Arf1 and AP-1 act as the trafficking machinery for the core PCP components in epithelial cells during PCP establishment. A few studies suggested connections between PCP and trafficking before. First Rabenosyn, an endocytic-related protein, was found polarized in a PCP-type fashion following Fmi localization. Rabenosyn mutant cells display defects in cellular packing and accumulation of PCP-core components at the PM50. Second, the GTPase Rab23, which, similar to Rabenosyn, causes packing defects and mch, interacts with the cytosolic PCP-core protein Pk (ref. 51). And third, Gish/Rab11/nuf were recently shown to affect hair formation by either increasing the numbers of trichomes per cell (mch) or shortening the hairs (stunted hair phenotype)41. However, none of these proteins affected PCP-core component localization, including Fmi or Fz, or hair orientation in the adult, similar to the Arf1/AP-1 network does.

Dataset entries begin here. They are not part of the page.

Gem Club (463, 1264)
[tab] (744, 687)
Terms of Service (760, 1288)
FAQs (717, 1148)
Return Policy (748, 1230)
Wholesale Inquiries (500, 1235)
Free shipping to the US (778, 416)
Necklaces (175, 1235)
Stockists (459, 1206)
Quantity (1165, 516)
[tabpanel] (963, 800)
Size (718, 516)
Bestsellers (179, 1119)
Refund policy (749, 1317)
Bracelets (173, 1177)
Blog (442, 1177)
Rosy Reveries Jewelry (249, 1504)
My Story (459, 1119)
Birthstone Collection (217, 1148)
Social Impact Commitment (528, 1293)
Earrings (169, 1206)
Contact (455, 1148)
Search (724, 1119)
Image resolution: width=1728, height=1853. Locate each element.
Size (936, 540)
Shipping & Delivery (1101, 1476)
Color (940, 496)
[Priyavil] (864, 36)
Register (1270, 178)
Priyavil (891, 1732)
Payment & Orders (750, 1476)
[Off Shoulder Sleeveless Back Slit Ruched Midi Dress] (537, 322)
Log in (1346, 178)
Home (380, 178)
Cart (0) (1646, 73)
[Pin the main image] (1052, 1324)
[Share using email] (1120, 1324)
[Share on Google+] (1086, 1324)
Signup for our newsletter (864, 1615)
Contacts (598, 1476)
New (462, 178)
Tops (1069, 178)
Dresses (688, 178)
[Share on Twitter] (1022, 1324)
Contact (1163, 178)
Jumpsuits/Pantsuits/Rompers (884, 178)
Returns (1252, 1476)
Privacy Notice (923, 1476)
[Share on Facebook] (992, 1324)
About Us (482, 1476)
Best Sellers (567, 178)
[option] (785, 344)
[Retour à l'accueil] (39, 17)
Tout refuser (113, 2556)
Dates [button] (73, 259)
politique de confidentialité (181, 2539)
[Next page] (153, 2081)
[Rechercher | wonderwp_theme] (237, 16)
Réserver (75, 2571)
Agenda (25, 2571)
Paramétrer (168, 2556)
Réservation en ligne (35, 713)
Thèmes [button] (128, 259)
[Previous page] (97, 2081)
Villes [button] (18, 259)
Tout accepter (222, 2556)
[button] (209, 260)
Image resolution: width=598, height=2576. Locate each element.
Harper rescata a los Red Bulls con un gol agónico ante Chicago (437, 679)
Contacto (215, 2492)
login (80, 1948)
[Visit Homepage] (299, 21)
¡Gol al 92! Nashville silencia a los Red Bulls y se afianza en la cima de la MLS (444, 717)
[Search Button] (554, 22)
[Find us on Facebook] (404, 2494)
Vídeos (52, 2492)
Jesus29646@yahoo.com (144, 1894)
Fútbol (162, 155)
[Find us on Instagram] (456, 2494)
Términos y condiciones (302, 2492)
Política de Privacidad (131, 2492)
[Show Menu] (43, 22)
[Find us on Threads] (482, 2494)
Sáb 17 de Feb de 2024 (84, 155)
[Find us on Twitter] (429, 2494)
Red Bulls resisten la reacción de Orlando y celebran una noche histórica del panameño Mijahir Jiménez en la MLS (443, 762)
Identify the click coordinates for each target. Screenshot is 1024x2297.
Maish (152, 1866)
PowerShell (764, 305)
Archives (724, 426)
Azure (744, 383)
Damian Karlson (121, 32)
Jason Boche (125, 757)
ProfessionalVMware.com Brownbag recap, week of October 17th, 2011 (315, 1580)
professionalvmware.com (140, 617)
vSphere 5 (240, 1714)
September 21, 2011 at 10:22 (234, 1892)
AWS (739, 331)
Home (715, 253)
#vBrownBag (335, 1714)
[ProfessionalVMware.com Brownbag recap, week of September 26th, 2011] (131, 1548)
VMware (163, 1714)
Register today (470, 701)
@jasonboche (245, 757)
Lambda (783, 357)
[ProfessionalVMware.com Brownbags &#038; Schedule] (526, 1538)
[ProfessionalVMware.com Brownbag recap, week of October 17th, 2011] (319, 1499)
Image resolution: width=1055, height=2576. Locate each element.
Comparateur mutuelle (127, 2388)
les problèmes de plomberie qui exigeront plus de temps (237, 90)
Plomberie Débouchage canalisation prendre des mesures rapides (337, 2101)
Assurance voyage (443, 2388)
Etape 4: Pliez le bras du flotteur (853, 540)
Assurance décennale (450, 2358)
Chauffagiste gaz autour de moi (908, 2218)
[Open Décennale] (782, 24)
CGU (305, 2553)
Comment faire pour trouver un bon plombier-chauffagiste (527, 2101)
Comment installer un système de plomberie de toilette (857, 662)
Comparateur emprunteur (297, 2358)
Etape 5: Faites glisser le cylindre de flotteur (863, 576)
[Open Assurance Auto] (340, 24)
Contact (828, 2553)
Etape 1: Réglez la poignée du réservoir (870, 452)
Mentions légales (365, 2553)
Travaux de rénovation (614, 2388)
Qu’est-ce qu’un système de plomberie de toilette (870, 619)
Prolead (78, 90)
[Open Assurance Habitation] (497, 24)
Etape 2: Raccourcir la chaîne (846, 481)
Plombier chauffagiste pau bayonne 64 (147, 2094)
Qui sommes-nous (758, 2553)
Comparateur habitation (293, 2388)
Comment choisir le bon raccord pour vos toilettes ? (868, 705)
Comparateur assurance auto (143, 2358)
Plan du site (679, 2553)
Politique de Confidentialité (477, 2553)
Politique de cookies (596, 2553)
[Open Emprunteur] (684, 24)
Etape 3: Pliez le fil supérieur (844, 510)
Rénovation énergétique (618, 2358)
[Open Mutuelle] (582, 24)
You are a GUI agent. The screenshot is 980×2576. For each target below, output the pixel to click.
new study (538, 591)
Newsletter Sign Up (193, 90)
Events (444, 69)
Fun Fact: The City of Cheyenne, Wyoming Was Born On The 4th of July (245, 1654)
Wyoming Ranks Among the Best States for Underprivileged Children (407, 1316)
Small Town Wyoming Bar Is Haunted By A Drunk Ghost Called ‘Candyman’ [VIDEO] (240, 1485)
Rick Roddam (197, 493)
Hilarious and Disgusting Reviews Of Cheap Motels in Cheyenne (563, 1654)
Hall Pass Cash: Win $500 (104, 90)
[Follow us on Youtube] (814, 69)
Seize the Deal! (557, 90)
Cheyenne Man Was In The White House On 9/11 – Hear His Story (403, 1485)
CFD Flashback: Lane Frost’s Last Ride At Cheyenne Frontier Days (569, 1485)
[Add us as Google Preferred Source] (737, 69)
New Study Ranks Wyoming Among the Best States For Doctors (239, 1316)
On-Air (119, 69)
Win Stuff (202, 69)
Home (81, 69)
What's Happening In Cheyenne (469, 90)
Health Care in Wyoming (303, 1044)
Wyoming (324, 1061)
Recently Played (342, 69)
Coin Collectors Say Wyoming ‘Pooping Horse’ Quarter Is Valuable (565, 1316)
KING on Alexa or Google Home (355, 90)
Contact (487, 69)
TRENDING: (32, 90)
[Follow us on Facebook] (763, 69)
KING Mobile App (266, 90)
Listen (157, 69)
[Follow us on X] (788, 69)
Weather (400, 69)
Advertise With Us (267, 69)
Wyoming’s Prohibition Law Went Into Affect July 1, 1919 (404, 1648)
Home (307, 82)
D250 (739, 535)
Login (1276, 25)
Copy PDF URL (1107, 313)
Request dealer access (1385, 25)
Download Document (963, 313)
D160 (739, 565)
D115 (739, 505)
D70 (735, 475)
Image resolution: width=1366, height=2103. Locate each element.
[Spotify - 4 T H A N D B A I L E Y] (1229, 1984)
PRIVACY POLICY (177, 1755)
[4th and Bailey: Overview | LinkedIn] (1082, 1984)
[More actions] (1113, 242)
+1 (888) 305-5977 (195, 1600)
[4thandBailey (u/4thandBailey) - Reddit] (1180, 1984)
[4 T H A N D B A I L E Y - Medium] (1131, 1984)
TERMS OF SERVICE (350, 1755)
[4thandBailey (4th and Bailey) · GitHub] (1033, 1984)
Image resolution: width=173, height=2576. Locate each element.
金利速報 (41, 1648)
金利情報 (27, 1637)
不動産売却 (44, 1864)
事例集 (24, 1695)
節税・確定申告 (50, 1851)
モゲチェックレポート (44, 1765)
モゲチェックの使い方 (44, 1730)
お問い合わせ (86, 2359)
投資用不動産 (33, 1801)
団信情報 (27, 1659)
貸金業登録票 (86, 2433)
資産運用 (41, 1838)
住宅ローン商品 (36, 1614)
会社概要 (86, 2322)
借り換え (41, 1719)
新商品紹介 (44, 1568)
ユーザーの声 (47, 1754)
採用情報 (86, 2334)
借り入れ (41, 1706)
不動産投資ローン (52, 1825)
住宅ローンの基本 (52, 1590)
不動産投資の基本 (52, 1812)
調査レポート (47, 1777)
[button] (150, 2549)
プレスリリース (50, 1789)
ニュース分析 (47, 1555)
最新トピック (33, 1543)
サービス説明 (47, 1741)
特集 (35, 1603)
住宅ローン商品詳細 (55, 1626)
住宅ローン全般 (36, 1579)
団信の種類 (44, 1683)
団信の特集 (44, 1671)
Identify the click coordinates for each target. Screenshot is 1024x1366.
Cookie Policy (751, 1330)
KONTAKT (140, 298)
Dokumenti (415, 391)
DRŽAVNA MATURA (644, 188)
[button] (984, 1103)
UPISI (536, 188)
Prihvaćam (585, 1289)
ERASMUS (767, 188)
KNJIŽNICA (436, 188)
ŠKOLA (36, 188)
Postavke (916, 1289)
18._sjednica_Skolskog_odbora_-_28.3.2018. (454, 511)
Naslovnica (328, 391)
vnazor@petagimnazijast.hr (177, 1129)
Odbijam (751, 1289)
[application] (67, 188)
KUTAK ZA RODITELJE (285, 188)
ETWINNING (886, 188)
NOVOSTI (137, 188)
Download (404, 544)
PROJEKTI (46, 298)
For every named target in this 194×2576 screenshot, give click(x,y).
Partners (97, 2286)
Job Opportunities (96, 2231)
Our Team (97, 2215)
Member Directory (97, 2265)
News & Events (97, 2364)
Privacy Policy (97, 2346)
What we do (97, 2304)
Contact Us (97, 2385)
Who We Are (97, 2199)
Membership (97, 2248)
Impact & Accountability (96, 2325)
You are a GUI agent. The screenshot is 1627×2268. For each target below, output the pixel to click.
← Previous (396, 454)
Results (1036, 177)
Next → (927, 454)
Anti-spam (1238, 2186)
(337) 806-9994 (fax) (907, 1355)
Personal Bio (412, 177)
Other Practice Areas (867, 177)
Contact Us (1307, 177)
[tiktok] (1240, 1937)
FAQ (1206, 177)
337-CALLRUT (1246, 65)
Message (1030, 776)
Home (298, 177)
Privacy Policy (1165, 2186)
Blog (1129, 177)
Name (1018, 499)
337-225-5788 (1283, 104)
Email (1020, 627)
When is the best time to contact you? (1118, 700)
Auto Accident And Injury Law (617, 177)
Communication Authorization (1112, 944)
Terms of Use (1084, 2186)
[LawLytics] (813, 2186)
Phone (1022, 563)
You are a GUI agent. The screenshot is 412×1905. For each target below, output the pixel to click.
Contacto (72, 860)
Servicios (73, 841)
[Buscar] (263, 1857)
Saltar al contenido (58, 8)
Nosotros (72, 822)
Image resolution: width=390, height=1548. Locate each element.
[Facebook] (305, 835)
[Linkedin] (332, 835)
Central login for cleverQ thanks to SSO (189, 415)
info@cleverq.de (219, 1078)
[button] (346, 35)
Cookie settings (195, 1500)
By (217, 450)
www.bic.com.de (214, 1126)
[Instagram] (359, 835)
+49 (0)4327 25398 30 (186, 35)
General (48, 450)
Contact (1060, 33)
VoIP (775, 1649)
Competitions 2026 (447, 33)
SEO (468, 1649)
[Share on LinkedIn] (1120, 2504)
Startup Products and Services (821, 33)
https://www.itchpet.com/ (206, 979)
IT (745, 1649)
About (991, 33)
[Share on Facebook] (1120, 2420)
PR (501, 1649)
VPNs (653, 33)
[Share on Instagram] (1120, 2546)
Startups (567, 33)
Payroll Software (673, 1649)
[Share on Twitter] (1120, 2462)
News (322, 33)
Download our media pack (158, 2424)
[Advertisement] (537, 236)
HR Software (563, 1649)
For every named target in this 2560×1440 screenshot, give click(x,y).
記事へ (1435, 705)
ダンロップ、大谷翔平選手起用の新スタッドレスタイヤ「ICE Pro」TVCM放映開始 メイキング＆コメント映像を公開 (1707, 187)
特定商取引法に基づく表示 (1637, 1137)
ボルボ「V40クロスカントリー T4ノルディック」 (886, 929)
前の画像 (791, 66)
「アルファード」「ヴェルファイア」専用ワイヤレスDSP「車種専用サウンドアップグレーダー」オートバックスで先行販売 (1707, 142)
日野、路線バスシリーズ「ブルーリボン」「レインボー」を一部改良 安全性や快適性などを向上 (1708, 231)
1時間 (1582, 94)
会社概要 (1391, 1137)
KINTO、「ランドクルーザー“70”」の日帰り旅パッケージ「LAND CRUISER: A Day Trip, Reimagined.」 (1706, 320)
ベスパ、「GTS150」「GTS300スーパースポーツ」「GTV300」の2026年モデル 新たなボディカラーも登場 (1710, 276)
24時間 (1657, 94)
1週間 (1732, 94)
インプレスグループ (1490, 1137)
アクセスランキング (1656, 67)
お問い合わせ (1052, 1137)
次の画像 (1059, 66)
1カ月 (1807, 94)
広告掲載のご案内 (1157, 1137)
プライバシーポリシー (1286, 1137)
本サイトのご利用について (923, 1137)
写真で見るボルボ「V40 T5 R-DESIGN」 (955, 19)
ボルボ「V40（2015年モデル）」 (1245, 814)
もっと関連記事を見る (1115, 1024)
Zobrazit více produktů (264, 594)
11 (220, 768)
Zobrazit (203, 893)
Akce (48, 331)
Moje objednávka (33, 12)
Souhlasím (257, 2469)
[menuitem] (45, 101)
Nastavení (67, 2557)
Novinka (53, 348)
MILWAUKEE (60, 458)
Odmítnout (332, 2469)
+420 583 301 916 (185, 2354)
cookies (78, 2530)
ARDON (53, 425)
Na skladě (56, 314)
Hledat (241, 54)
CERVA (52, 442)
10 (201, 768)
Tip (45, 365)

Arf1 is known to act during trafficking from the Golgi in Drosophila and vertebrate cells. In the TGN, Arf1 aids in sorting of cargo proteins into carrier vesicles, regulating the binding of clathrin adaptor proteins such as GGAs (Golgi-localized, γ-adaptin ear-containing and ARF-binding proteins) or the clathrin adaptor complex AP-1 (refs 23, 25, 43). We demonstrate that perturbation of Arf1 and AP-1 function reduced polarized accumulation of Fmi, Fz and Vang with minimal effects on non-planar-polarized membrane proteins (for example, DE-cadherin and FasIII; also ref. 37). A distinct subpopulation of PCP-core component complexes with different turnover dynamics from unpolarized membrane junctional domains has recently been identified13. These complexes are polarized, stable and restricted to large puncta, and also insensitive to manipulations of the endocytic/recycling machinery13. Together with established Arf1/AP-1 functions at the Golgi, our data support the notion that stable PCP complexes originate mainly from newly synthesized PM proteins. A hypothesis that is further supported by using the DmrD4-Fz-GFP fusion and manipulations to synchronize its ER release. Inhibition of Arf1 with BFA treatment prevented the arrival of Fz to the membrane in S2 cells. Importantly, Arf1 inhibition also inhibited Fz delivery to the apical junctional regions in vivo, where it must localize to participate in PCP establishment. We propose a model whereby Arf1/AP-1 are involved in the specific transport of the PCP-core factor Fz, and most likely also Vang and Fmi, to the PM during PCP establishment, a process required for enrichment of these proteins in polarized complexes. Recently, it was shown in a mammalian non-polarized culture system that Vangl2 trafficking out of the Golgi depends on Arfaptin and the AP-1 complex22, which is consistent with our data and supports the evolutionary conserved task for these proteins in promoting PCP-core component localization.
Arf1 can also act through the COPI complex (reviewed in ref. 42), and, for example, in flies, at the cis-Golgi, Arf1 together with its guanine nucleotide exchange factor/GEF Gartenzwerg regulate COPI retrograde transport52. We thus also tried to test this possibility. However, the dsRNA-based KD in vivo of all COPI complex components is cell lethal and thus not informative in this context. Similarly, in cell culture COPI KD, depending on the level, was either too toxic or failed to show an effect on Fz trafficking. As such, although we cannot completely exclude that COPI is also involved in the process, we trust that the comparable results of Arf1 and AP-1 indicate that Arf1 acts at least in part on AP-1 in PCP trafficking.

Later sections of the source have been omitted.